[Pixel coordinate grounding data]
━━━

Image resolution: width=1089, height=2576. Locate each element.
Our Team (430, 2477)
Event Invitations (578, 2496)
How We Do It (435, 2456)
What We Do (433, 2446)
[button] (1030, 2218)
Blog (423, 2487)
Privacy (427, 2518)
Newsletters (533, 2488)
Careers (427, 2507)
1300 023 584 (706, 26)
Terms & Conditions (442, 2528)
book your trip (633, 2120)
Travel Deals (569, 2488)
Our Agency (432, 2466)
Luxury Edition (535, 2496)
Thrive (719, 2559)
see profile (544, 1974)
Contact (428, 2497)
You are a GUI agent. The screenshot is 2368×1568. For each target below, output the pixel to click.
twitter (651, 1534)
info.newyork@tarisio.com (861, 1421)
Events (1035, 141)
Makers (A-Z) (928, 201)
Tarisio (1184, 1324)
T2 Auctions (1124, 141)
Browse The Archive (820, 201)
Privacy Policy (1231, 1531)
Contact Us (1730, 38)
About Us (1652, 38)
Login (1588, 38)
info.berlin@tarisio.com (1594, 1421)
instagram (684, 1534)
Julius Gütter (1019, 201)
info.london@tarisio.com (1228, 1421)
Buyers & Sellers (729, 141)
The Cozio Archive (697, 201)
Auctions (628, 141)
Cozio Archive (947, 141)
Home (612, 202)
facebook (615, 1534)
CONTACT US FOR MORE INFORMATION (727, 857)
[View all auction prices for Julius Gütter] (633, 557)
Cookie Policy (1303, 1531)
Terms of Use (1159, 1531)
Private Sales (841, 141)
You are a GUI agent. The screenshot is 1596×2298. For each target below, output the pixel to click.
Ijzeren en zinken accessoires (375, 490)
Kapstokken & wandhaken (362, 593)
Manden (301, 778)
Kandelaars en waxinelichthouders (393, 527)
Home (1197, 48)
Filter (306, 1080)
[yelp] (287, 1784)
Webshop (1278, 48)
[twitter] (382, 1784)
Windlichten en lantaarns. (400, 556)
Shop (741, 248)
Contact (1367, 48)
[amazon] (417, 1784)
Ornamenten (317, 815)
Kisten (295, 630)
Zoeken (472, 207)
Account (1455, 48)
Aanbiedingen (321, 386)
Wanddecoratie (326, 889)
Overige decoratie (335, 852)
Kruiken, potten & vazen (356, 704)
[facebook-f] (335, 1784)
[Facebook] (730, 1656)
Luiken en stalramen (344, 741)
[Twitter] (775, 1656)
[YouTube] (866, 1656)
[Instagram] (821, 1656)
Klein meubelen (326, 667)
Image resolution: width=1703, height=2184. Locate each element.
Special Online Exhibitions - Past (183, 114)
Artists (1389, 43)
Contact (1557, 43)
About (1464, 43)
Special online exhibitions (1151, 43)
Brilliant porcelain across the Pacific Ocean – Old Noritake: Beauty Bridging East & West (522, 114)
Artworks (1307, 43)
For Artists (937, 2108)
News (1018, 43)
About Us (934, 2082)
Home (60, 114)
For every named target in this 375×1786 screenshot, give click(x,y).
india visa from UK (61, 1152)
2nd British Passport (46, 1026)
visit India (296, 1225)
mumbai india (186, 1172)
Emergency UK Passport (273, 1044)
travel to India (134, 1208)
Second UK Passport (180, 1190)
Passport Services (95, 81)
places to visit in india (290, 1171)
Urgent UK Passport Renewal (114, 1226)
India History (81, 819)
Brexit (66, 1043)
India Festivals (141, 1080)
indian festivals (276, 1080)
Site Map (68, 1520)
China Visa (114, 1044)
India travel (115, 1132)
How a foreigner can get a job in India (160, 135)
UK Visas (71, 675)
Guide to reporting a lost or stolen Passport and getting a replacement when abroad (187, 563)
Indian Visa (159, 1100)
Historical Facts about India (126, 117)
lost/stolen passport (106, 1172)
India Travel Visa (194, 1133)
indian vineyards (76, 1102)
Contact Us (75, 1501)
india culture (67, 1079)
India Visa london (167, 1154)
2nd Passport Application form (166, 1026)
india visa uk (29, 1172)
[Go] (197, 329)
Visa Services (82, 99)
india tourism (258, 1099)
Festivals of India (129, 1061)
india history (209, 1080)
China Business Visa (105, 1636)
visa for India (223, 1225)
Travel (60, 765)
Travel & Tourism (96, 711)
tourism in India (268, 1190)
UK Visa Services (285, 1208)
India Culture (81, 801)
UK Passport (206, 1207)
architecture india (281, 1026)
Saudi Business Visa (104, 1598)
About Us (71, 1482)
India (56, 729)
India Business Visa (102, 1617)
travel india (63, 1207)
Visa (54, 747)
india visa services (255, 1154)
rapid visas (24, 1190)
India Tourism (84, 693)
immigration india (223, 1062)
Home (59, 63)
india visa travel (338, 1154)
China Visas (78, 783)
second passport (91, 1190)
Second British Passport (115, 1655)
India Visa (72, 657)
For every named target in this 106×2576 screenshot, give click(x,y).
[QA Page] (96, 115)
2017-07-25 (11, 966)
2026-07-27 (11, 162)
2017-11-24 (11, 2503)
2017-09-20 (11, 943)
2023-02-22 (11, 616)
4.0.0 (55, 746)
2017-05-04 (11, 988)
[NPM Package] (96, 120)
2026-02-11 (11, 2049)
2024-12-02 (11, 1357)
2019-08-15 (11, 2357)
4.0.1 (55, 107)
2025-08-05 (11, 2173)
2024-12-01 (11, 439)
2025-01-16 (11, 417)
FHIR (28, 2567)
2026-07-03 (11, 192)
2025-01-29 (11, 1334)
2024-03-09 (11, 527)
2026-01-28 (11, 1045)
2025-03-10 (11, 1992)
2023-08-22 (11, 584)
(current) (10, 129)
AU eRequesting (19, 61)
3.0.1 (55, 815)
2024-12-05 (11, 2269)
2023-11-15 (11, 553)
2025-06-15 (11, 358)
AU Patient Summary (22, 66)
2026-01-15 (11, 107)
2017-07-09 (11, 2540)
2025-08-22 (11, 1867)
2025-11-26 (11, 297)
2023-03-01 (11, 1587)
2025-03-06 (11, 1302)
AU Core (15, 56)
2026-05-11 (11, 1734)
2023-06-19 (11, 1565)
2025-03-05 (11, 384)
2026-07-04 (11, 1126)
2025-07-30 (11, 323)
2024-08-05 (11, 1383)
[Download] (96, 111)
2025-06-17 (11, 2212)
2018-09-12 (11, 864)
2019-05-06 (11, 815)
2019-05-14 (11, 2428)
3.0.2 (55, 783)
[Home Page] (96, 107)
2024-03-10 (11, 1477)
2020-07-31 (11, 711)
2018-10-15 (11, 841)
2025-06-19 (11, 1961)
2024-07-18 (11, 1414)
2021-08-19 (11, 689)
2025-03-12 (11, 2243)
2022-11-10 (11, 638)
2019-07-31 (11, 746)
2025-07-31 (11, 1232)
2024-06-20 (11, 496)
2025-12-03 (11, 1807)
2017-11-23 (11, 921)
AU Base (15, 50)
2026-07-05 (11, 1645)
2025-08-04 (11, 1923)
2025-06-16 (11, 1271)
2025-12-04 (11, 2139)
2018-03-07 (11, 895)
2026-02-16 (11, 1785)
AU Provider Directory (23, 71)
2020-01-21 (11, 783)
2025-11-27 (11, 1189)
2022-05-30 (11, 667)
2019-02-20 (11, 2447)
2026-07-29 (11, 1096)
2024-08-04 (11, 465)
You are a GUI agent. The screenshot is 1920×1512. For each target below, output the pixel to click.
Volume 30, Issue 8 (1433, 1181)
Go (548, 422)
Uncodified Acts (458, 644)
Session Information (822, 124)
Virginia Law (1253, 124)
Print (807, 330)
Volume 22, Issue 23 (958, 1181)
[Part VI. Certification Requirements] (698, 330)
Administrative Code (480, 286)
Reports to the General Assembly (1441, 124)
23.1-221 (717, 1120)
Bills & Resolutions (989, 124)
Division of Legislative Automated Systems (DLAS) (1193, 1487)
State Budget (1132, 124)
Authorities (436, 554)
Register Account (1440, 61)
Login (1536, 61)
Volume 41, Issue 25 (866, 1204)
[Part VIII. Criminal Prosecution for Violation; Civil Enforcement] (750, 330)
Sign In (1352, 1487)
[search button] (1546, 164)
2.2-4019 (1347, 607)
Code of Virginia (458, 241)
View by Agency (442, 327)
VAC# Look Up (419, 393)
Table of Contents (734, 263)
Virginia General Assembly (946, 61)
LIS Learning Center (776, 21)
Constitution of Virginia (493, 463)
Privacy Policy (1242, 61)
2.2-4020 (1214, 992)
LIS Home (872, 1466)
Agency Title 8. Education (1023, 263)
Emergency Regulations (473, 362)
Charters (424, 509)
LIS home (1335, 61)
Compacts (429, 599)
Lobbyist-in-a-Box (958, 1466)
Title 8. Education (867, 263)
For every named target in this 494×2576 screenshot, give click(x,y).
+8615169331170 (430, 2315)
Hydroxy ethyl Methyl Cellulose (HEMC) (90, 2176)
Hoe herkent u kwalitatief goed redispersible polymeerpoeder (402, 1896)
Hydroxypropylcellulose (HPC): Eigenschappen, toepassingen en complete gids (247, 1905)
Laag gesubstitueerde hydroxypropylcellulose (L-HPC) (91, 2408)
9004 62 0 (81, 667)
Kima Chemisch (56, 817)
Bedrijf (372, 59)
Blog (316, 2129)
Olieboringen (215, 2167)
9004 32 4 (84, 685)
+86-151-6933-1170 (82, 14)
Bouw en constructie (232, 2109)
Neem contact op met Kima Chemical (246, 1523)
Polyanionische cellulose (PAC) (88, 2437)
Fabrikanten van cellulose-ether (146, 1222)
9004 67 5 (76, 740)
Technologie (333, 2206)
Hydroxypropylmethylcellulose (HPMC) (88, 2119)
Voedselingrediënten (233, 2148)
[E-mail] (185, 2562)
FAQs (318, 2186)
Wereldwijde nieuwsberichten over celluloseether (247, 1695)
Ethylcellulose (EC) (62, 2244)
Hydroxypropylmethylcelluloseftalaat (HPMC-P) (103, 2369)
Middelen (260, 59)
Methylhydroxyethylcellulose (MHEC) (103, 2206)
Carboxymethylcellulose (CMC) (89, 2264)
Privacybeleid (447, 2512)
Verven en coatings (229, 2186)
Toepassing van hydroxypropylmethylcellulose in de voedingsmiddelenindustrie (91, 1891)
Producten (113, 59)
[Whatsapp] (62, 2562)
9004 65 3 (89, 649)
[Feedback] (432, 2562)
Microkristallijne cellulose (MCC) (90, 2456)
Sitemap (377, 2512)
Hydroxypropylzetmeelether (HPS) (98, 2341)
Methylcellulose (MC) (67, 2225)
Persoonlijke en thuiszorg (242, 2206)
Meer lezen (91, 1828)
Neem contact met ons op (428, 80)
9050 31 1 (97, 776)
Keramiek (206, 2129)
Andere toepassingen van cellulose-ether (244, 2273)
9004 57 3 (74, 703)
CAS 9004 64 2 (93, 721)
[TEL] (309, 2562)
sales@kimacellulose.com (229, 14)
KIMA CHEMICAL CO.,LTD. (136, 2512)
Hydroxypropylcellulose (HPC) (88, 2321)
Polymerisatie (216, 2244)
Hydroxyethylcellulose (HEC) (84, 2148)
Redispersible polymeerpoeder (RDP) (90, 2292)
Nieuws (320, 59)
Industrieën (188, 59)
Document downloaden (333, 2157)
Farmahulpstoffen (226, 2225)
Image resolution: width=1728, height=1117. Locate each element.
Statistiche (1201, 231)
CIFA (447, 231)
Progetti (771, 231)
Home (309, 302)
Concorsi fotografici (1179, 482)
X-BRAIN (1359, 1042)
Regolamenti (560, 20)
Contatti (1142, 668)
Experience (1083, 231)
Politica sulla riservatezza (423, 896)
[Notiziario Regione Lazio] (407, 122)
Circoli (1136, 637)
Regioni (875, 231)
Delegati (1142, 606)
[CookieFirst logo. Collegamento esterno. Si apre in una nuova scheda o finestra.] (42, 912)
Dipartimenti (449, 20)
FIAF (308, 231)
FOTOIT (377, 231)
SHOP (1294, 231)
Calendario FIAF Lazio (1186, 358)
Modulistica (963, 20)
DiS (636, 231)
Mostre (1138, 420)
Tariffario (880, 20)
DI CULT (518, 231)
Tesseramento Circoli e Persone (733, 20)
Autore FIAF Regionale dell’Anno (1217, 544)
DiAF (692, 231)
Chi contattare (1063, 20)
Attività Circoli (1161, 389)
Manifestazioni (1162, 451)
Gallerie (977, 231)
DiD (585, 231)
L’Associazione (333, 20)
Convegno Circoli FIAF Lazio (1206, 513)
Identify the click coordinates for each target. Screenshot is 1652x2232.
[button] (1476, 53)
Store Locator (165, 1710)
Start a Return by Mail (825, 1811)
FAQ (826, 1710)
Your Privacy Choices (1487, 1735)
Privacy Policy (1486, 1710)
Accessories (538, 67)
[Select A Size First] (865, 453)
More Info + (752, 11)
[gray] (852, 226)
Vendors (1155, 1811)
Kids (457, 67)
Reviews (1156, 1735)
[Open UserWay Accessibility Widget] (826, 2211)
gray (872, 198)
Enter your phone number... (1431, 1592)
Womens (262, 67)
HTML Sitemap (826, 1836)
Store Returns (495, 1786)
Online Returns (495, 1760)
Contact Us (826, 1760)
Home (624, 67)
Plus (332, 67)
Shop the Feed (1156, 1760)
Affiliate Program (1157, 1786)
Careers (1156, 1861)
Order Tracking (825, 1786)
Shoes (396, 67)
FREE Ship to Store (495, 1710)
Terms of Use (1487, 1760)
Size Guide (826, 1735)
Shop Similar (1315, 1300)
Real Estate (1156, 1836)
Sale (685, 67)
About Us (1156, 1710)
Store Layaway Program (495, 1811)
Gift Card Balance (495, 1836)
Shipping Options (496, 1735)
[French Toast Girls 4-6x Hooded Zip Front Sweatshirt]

━━━

* [Task to carry out]: Go through the entries and copy each line holding the string "Image".

* [Exercise result]:
Image resolution: width=1089, height=2576. Locate each element.
Image resolution: width=1703, height=2184. Locate each element.
Image resolution: width=1728, height=1117. Locate each element.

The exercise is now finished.